Blake si buttò di peso sul divano accanto alla sorella e sbuffò di noia. Osservò che cosa stavano facendo alla tv e inorridì non appena si accorse che era uno dei film di High School Musical.
Sua sorella si era vista quei film almeno un centinaio di volte e ancora non si era stufata di guardarli. Non capiva come facesse, era una cazzata tremenda, i personaggi non facevano altro che cantare, ballare e pensare ai vestiti e alla moda.
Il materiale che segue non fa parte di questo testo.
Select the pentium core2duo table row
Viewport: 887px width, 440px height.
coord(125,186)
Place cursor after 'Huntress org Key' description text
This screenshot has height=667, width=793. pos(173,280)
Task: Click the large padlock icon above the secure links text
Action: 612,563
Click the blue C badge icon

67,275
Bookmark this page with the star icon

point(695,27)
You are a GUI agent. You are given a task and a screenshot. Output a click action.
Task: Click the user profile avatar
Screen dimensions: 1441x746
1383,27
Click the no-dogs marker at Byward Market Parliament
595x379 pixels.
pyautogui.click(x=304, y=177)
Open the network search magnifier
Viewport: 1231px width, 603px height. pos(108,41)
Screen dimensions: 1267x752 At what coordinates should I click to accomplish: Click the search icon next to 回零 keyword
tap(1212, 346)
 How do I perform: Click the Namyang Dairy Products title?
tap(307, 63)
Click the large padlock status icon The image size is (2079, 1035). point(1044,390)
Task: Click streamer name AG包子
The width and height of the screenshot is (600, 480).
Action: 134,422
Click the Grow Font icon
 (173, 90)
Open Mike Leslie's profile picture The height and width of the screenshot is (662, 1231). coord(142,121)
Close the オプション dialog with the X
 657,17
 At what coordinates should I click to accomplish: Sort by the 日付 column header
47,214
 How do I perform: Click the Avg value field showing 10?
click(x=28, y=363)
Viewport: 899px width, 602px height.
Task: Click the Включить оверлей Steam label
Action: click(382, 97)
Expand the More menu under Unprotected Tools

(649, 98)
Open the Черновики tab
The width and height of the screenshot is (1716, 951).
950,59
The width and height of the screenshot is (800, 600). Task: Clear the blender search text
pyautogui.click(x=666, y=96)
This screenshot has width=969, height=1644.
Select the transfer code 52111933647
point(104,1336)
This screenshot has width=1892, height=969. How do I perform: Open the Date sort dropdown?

Oltretutto, un film pieno di cliché.

“Come fai a guardarti sempre questo stupido film?” le chiese, osservando come Troy Bolton stava giocando a golf nel campo del padre della bionda Sharpay.

“Non è un film stupido!” rispose lei indispettita, senza togliere gli occhi dallo schermo.

“Se lo dici tu”.

Il ragazzo avrebbe tanto voluto cambiare canale, ma se si azzardava a farlo la sorella si sarebbe incazzata di brutto e l’avrebbe pure picchiato. In realtà non aveva niente da guardare alla tv, anzi, non aveva proprio niente da fare, ma piuttosto che guardarsi High School Musical preferiva andare già a dormire.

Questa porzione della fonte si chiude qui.